そういえば子供のころ、おせちや雑煮ではなく他のものが食べたくて仕方がありませんでした。
大人になった今も「まあ、正月はおせちと雑煮だよね」とあまり深く考えずに準備しています。
もし、わが子が自分と同じ疑問を持った時、ちゃんと答えられるのでしょうか?
あなたはどうですか?
そこで今回は「正月料理を食べる意味」と「おせち料理それぞれの意味」そして「おせちを重箱に入れる意味」を紹介したいと思います。
ぜひ参考にしてみてくださいね!
正月料理を食べる意味
おせちはもともと「御節」と書き、節句ごとに食べらる料理の事を指していました。
なかでも正月のおせちは「歳神様への供物」でもあったこと、節句の中でも正月が一番重要であったこともあり、やがて「おせち料理とは正月の料理をさす」ようになったのです。
また、正月などのハレの日は仕事をしてはいけないとされています。
水仕事はもちろんできませんし、かまどの神様にもお休みいただかなければならず、料理は最低限のことだけにとどめなければならないとされていました。
その最低限の料理が、雑煮を温めることでした。
雑煮はお餅を入れた汁物料理ですね。昔は大晦日に歳神様に供えた餅を元旦の朝に神棚から降ろして他の食材と一緒に煮込んでいたのです。

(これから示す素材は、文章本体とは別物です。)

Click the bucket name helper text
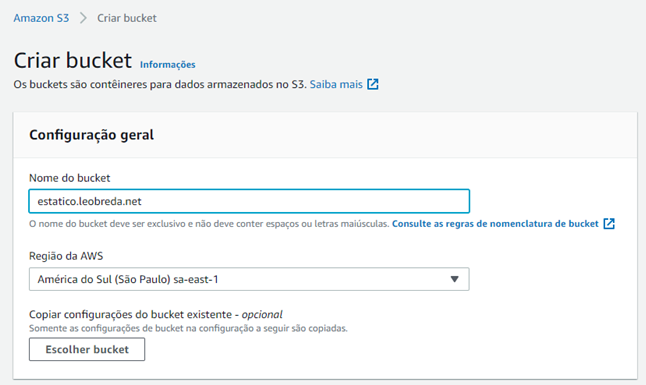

雑煮は酒宴の前に食べて胃を落ち着かせるという意味もありました。
ちなみに、長生きだった私のひいおばあちゃんは料理上手で風習などに詳しい方でしたが、そのひいおばあちゃんから聞いた正月に正月料理を食べる理由は「年末年始忙しい女性にもゆっくりしてもらうため」でした。
そのように明言している文献などはないようですが、実際にそういった心配りの意味も多分に含まれていたのだろうなと思うのです。
おせち料理それぞれの意味
おせちはお重の段ごとに詰める料理の種類が決まっています。
ここではおせち料理に込められたそれぞれの意味をお重の段ごとに紹介していきましょう。
【壱の重】
一番上のお重である壱の重ではハレの日にふさわしい「祝い肴」を詰めます。
特に「黒豆・数の子・田作り」は「三つ肴」と呼ばれ、お正月料理に欠かせないものとなっています。
関西方面では「黒豆」ではなく「ごぼうのたたき」を加えて「三つ肴」とする地域があります。私の住んでいる地域でもごぼうのたたきは外せないお正月料理のひとつです。
では順番に意味を紹介していきましょう。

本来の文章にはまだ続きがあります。